**Given instruction**
Reproduce each of the following entries word for word, keeping every line as it appears.

-- START Available records --

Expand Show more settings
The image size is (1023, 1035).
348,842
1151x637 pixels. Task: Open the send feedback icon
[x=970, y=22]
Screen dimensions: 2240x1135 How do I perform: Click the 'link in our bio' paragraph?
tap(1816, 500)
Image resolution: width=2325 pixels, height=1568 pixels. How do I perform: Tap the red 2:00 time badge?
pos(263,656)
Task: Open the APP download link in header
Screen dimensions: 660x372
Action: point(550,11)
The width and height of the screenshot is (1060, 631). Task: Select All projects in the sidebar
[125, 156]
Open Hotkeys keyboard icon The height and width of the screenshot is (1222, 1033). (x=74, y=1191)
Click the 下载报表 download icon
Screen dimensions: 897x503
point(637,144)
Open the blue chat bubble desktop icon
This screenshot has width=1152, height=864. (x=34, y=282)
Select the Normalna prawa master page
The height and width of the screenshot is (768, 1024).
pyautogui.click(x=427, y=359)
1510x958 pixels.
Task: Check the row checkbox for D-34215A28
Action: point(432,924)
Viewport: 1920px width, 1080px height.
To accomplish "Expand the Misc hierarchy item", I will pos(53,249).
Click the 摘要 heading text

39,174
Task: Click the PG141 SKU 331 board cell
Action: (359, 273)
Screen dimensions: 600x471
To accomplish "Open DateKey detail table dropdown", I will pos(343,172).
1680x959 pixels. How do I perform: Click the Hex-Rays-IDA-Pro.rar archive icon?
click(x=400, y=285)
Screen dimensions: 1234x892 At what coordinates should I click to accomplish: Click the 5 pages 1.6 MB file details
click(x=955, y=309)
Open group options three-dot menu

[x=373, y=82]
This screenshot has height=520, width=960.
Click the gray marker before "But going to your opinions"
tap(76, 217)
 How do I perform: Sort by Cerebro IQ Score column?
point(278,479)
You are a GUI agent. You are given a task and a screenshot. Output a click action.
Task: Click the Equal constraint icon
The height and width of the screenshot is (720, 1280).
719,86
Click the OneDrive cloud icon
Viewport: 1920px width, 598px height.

-- END Available records --

**Full solution**
Expand Show more settings
The image size is (1023, 1035).
348,842
1151x637 pixels. Task: Open the send feedback icon
[x=970, y=22]
Screen dimensions: 2240x1135 How do I perform: Click the 'link in our bio' paragraph?
tap(1816, 500)
Image resolution: width=2325 pixels, height=1568 pixels. How do I perform: Tap the red 2:00 time badge?
pos(263,656)
Task: Open the APP download link in header
Screen dimensions: 660x372
Action: point(550,11)
The width and height of the screenshot is (1060, 631). Task: Select All projects in the sidebar
[125, 156]
Open Hotkeys keyboard icon The height and width of the screenshot is (1222, 1033). (x=74, y=1191)
Click the 下载报表 download icon
Screen dimensions: 897x503
point(637,144)
Open the blue chat bubble desktop icon
This screenshot has width=1152, height=864. (x=34, y=282)
Select the Normalna prawa master page
The height and width of the screenshot is (768, 1024).
pyautogui.click(x=427, y=359)
1510x958 pixels.
Task: Check the row checkbox for D-34215A28
Action: point(432,924)
Viewport: 1920px width, 1080px height.
To accomplish "Expand the Misc hierarchy item", I will pos(53,249).
Click the 摘要 heading text

39,174
Task: Click the PG141 SKU 331 board cell
Action: (359, 273)
Screen dimensions: 600x471
To accomplish "Open DateKey detail table dropdown", I will pos(343,172).
1680x959 pixels. How do I perform: Click the Hex-Rays-IDA-Pro.rar archive icon?
click(x=400, y=285)
Screen dimensions: 1234x892 At what coordinates should I click to accomplish: Click the 5 pages 1.6 MB file details
click(x=955, y=309)
Open group options three-dot menu

[x=373, y=82]
This screenshot has height=520, width=960.
Click the gray marker before "But going to your opinions"
tap(76, 217)
 How do I perform: Sort by Cerebro IQ Score column?
point(278,479)
You are a GUI agent. You are given a task and a screenshot. Output a click action.
Task: Click the Equal constraint icon
The height and width of the screenshot is (720, 1280).
719,86
Click the OneDrive cloud icon
Viewport: 1920px width, 598px height.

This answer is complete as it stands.